■ TASK PROMPT
Please reproduce the line containing "The height and width of the screenshot is (786, 1512)." and every line after it in the records below, exactly and with nothing else.

■ ENTRIES SUPPLIED
————
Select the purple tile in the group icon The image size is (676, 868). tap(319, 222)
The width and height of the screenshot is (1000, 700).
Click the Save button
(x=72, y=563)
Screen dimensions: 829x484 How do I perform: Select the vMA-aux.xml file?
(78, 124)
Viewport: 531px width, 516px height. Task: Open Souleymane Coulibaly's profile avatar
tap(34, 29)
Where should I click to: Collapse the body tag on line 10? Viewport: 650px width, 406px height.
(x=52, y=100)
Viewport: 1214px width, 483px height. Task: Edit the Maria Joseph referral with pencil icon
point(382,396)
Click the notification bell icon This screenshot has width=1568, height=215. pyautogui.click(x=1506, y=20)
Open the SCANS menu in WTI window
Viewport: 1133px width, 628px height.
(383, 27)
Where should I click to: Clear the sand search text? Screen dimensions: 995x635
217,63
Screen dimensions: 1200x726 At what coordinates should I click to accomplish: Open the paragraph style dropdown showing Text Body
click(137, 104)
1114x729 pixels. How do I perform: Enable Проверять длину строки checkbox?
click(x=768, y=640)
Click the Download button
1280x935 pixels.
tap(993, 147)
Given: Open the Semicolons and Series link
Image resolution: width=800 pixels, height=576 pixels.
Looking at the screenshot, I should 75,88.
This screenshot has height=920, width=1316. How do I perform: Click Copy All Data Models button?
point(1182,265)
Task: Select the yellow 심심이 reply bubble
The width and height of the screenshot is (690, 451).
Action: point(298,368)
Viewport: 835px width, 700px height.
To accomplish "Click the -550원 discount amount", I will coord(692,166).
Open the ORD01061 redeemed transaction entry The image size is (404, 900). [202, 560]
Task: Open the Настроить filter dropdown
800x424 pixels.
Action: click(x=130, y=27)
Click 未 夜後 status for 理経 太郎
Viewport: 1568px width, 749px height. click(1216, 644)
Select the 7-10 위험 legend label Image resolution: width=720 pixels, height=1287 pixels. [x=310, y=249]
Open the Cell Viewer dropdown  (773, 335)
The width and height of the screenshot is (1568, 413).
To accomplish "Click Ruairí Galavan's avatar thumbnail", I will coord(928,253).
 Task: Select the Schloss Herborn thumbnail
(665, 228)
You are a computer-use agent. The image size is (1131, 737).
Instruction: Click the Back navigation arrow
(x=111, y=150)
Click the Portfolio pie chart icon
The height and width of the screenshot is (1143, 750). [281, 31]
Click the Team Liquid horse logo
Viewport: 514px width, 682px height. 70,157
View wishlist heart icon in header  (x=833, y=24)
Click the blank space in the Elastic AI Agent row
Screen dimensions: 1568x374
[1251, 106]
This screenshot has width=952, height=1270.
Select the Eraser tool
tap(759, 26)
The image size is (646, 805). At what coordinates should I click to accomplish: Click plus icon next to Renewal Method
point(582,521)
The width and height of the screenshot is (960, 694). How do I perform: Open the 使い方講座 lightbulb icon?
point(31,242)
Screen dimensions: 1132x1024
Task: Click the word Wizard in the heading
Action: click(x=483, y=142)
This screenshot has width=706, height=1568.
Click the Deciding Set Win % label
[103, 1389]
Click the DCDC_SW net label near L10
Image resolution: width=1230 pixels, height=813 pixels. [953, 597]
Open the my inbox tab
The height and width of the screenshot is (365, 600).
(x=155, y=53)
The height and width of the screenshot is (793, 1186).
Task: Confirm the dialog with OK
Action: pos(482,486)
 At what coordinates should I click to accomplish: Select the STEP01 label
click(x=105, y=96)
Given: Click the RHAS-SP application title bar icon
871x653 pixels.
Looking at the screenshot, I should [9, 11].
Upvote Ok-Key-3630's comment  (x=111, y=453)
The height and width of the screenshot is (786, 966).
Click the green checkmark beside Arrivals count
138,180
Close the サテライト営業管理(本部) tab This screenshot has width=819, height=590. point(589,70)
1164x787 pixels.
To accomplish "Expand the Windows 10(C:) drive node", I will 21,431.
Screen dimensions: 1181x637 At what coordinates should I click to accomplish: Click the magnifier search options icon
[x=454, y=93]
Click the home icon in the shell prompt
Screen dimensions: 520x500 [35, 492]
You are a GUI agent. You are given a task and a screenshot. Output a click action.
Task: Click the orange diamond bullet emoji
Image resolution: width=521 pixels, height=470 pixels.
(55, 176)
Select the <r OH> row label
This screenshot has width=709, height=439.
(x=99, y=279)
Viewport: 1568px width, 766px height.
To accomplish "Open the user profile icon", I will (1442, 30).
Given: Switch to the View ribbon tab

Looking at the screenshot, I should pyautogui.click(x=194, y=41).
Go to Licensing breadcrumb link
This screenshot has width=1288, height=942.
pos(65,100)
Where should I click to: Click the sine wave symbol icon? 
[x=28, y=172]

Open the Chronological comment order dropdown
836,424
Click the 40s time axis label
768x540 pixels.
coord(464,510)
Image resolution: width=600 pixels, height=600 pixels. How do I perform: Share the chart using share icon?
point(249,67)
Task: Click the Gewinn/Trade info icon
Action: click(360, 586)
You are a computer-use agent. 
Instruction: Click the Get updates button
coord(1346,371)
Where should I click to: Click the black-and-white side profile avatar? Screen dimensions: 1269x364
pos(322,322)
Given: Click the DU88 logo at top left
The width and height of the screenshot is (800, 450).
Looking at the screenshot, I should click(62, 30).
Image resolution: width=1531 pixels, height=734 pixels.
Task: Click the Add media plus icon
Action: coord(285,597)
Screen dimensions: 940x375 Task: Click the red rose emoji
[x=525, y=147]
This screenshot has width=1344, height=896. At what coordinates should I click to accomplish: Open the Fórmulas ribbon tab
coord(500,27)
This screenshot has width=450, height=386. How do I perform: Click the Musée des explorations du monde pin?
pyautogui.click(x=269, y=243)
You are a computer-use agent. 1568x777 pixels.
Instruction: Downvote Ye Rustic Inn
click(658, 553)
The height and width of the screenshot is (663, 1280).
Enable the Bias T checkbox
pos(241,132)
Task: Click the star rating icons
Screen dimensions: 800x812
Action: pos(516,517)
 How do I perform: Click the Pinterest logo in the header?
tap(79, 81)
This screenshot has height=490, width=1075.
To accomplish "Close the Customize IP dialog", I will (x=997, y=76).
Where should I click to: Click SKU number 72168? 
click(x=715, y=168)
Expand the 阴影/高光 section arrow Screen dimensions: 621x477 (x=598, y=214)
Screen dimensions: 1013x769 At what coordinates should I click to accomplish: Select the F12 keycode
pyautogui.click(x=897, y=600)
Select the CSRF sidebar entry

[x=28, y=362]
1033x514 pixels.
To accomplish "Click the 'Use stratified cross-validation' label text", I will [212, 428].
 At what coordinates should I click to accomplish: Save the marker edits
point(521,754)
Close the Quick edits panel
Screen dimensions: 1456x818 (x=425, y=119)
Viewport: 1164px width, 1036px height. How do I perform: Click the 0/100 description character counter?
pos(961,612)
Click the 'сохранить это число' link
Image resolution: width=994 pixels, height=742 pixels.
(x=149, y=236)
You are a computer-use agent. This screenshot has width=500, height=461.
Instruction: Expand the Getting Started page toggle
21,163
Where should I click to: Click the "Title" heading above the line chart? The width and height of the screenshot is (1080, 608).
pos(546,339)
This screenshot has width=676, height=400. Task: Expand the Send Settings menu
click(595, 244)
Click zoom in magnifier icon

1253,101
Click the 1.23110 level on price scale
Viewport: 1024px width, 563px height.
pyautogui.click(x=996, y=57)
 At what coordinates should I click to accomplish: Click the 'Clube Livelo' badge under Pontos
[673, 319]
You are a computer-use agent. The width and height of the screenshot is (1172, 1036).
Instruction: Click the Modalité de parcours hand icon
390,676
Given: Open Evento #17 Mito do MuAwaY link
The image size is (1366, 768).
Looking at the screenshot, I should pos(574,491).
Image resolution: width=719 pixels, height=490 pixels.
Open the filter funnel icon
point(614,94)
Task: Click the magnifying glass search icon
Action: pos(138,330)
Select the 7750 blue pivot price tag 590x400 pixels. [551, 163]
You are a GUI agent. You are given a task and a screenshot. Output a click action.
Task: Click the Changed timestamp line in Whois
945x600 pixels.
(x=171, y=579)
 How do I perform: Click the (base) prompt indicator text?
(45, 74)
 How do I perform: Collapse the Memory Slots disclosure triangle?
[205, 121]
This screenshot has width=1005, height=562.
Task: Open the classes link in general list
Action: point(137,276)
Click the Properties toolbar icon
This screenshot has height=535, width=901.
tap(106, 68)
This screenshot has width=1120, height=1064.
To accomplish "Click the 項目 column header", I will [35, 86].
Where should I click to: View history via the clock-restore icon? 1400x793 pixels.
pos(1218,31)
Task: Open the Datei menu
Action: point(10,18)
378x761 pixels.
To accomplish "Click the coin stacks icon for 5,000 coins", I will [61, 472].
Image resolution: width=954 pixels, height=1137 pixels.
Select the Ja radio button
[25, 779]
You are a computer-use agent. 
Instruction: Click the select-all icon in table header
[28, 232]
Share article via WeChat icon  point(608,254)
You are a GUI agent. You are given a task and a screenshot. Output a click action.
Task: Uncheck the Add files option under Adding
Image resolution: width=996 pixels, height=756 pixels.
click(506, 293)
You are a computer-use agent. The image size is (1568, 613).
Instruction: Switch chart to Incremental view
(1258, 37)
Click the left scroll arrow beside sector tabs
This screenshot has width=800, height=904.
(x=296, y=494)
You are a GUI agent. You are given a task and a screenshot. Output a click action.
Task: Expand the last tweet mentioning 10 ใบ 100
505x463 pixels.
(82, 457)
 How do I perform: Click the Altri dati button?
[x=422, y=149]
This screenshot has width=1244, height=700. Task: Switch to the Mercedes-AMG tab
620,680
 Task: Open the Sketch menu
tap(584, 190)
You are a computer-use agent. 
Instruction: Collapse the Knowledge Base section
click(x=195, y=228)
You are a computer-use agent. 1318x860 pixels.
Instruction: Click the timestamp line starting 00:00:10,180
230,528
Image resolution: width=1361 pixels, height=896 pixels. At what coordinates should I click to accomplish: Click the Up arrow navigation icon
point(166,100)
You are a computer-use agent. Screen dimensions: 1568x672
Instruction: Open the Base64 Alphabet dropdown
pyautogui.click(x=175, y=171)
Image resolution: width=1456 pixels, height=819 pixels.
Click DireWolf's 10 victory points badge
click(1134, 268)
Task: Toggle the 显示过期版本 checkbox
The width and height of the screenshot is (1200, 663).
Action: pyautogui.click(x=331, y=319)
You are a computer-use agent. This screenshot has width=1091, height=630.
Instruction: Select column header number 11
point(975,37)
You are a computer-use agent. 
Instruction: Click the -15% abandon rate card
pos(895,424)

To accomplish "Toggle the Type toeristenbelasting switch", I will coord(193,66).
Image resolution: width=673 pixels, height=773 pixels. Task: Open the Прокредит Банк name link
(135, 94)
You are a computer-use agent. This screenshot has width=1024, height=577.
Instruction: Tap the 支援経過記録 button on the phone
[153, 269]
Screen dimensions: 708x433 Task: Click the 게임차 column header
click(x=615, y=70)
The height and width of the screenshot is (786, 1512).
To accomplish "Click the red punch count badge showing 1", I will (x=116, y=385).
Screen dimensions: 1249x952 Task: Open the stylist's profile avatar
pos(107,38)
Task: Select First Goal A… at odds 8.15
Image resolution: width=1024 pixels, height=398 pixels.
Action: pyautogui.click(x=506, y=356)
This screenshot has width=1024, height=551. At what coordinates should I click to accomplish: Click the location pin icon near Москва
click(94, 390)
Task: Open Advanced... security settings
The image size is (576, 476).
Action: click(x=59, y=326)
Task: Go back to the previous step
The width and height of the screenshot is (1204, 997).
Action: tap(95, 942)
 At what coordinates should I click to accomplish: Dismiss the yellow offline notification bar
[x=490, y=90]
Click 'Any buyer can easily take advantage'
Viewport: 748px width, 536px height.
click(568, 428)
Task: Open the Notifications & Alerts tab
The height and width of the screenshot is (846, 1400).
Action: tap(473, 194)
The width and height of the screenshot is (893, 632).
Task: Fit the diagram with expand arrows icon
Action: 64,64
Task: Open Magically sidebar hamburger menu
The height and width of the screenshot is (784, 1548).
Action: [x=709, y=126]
————
■ RESULT FOR THIS TASK
The height and width of the screenshot is (786, 1512).
To accomplish "Click the red punch count badge showing 1", I will (x=116, y=385).
Screen dimensions: 1249x952 Task: Open the stylist's profile avatar
pos(107,38)
Task: Select First Goal A… at odds 8.15
Image resolution: width=1024 pixels, height=398 pixels.
Action: pyautogui.click(x=506, y=356)
This screenshot has width=1024, height=551. At what coordinates should I click to accomplish: Click the location pin icon near Москва
click(94, 390)
Task: Open Advanced... security settings
The image size is (576, 476).
Action: click(x=59, y=326)
Task: Go back to the previous step
The width and height of the screenshot is (1204, 997).
Action: tap(95, 942)
 At what coordinates should I click to accomplish: Dismiss the yellow offline notification bar
[x=490, y=90]
Click 'Any buyer can easily take advantage'
Viewport: 748px width, 536px height.
click(568, 428)
Task: Open the Notifications & Alerts tab
The height and width of the screenshot is (846, 1400).
Action: tap(473, 194)
The width and height of the screenshot is (893, 632).
Task: Fit the diagram with expand arrows icon
Action: 64,64
Task: Open Magically sidebar hamburger menu
The height and width of the screenshot is (784, 1548).
Action: [x=709, y=126]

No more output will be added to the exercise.